TO DO: Copy out again, unchanged, the line that contains "You are a computer-use agent. Viewport: 1200px" and every line after it down to the last line of the data.

*** Opening of ENTRIES SUPPLIED ***

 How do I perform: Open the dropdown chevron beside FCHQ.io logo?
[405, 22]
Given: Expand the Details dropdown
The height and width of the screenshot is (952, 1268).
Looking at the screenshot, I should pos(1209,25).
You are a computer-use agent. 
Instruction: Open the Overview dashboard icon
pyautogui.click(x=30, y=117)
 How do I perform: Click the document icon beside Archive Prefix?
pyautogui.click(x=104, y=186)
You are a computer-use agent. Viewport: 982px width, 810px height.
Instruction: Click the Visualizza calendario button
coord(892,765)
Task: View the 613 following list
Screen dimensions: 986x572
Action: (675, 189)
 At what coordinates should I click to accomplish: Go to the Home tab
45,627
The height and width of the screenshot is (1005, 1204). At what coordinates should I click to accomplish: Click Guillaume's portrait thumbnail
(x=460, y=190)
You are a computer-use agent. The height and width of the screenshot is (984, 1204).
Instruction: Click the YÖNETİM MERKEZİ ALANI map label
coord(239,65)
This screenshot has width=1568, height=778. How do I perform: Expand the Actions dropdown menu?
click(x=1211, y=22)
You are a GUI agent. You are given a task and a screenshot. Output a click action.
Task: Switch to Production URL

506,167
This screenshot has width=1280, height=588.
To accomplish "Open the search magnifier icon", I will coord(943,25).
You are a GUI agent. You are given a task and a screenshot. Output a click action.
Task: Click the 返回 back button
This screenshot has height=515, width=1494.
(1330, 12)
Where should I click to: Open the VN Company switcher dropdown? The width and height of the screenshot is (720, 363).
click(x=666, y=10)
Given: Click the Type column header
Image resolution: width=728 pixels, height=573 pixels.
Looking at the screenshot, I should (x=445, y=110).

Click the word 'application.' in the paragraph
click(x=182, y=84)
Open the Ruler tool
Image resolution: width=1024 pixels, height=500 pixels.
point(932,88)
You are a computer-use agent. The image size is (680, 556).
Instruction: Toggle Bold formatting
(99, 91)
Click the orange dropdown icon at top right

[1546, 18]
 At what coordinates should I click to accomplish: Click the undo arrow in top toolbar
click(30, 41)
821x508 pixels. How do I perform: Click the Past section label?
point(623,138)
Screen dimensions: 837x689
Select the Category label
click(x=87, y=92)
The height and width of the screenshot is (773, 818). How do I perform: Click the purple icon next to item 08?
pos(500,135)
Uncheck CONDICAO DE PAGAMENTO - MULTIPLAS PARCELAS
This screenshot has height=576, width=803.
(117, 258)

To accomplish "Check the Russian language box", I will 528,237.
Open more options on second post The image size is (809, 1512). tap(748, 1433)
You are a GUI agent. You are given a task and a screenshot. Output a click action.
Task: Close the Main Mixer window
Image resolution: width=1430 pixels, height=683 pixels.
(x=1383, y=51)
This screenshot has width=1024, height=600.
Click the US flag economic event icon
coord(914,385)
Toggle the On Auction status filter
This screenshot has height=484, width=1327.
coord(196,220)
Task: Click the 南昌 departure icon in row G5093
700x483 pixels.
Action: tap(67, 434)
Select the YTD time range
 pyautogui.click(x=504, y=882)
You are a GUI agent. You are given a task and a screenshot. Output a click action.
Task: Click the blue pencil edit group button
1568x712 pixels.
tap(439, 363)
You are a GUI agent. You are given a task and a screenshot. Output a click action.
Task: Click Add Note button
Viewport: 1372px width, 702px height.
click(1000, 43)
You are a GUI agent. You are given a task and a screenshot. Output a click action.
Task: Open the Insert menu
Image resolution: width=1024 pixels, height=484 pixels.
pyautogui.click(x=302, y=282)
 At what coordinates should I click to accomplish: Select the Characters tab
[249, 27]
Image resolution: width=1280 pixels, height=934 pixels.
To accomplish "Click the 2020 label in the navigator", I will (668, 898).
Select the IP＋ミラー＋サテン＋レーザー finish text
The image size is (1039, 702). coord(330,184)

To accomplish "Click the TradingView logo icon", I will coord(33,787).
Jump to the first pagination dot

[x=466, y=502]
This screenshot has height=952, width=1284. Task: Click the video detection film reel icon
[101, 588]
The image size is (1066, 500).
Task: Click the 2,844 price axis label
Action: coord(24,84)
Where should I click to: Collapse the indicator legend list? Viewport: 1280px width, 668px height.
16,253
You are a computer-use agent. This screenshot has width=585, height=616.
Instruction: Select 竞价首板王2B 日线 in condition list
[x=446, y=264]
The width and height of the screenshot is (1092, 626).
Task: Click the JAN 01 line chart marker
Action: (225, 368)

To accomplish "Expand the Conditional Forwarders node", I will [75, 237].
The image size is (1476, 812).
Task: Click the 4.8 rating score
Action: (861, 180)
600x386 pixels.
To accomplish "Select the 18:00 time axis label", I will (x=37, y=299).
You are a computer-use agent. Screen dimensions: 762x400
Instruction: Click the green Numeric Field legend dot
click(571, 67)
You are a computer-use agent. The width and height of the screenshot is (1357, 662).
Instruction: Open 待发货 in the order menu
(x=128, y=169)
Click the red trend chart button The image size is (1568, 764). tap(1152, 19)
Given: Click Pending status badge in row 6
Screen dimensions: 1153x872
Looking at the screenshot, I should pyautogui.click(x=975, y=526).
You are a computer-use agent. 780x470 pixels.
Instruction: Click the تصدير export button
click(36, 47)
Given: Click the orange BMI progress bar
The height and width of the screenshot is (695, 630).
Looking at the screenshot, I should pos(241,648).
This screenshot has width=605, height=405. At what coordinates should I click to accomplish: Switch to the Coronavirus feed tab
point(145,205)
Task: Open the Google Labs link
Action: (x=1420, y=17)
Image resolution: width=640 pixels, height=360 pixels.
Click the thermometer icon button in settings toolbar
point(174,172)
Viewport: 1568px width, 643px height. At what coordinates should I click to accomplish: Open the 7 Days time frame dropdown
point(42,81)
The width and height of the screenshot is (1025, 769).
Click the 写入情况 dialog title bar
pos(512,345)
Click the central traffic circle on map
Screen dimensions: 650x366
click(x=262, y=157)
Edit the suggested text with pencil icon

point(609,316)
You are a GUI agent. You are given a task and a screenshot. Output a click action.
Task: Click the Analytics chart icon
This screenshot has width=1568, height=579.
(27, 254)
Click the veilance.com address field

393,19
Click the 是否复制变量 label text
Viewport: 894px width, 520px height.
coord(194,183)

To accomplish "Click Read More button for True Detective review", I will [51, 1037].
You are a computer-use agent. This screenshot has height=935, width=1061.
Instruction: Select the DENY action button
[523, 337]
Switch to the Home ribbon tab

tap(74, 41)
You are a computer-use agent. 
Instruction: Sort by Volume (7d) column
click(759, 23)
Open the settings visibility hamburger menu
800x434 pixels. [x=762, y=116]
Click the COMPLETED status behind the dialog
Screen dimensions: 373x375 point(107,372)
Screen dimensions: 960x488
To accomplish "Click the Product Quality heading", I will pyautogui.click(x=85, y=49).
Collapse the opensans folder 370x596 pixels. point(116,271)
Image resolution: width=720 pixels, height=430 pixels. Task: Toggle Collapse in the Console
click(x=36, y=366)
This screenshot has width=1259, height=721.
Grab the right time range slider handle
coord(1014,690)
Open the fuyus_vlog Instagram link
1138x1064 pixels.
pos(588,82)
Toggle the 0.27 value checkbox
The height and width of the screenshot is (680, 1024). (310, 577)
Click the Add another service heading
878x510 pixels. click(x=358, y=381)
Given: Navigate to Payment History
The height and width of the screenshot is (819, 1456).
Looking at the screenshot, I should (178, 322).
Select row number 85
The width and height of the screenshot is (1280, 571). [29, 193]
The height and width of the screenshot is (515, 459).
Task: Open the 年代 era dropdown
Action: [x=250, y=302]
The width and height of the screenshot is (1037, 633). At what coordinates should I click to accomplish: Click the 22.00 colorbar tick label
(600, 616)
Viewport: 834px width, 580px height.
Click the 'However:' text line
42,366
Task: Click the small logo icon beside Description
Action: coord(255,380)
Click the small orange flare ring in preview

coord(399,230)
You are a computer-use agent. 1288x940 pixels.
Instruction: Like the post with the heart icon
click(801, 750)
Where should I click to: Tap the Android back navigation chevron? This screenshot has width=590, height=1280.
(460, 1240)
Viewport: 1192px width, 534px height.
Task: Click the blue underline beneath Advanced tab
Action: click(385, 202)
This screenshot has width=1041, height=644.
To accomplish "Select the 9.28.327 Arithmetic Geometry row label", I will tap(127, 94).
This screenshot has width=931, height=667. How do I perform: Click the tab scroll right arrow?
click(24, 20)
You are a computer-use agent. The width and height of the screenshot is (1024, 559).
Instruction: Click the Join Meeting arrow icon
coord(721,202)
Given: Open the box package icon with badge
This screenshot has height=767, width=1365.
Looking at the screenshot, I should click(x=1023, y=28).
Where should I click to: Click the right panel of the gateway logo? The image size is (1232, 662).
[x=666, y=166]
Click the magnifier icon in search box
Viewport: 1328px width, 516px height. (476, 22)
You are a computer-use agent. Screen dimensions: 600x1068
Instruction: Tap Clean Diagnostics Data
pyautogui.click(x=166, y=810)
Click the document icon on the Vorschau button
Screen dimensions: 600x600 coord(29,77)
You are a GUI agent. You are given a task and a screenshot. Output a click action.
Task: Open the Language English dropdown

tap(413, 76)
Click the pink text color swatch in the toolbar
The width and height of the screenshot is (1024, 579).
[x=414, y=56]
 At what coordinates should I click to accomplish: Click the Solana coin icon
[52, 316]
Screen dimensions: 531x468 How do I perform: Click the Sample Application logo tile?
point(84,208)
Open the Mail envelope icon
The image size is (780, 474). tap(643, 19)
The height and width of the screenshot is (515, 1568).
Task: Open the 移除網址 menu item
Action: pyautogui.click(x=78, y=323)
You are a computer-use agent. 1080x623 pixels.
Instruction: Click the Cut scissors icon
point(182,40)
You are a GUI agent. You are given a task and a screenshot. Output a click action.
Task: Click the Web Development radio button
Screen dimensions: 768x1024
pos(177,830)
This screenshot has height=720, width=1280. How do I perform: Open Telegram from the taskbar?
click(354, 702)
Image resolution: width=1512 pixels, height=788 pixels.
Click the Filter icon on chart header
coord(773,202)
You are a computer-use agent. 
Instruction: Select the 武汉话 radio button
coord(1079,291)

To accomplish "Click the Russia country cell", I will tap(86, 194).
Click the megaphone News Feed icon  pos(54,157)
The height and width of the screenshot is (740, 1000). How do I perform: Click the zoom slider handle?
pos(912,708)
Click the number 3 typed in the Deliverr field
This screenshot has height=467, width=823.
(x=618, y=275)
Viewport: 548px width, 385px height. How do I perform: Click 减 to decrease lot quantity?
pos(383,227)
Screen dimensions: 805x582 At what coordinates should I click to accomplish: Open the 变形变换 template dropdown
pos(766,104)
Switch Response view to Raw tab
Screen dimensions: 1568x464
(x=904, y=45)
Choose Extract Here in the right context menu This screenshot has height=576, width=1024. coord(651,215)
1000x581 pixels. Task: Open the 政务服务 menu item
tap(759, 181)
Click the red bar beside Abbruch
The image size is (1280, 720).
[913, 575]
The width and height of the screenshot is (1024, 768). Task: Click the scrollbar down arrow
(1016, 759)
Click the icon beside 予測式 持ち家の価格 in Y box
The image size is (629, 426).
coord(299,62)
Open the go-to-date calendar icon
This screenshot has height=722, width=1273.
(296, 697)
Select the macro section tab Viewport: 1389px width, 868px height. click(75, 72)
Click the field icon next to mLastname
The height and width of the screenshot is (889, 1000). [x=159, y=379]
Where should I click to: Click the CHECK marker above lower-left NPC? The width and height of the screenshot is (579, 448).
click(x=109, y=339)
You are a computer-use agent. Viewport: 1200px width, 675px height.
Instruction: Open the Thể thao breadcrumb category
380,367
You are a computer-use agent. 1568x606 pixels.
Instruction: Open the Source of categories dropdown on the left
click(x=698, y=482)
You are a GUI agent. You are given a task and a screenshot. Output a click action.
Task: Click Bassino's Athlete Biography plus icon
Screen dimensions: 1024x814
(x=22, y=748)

*** Close of ENTRIES SUPPLIED ***

ANSWER BOX:
You are a computer-use agent. Viewport: 1200px width, 675px height.
Instruction: Open the Thể thao breadcrumb category
380,367
You are a computer-use agent. 1568x606 pixels.
Instruction: Open the Source of categories dropdown on the left
click(x=698, y=482)
You are a GUI agent. You are given a task and a screenshot. Output a click action.
Task: Click Bassino's Athlete Biography plus icon
Screen dimensions: 1024x814
(x=22, y=748)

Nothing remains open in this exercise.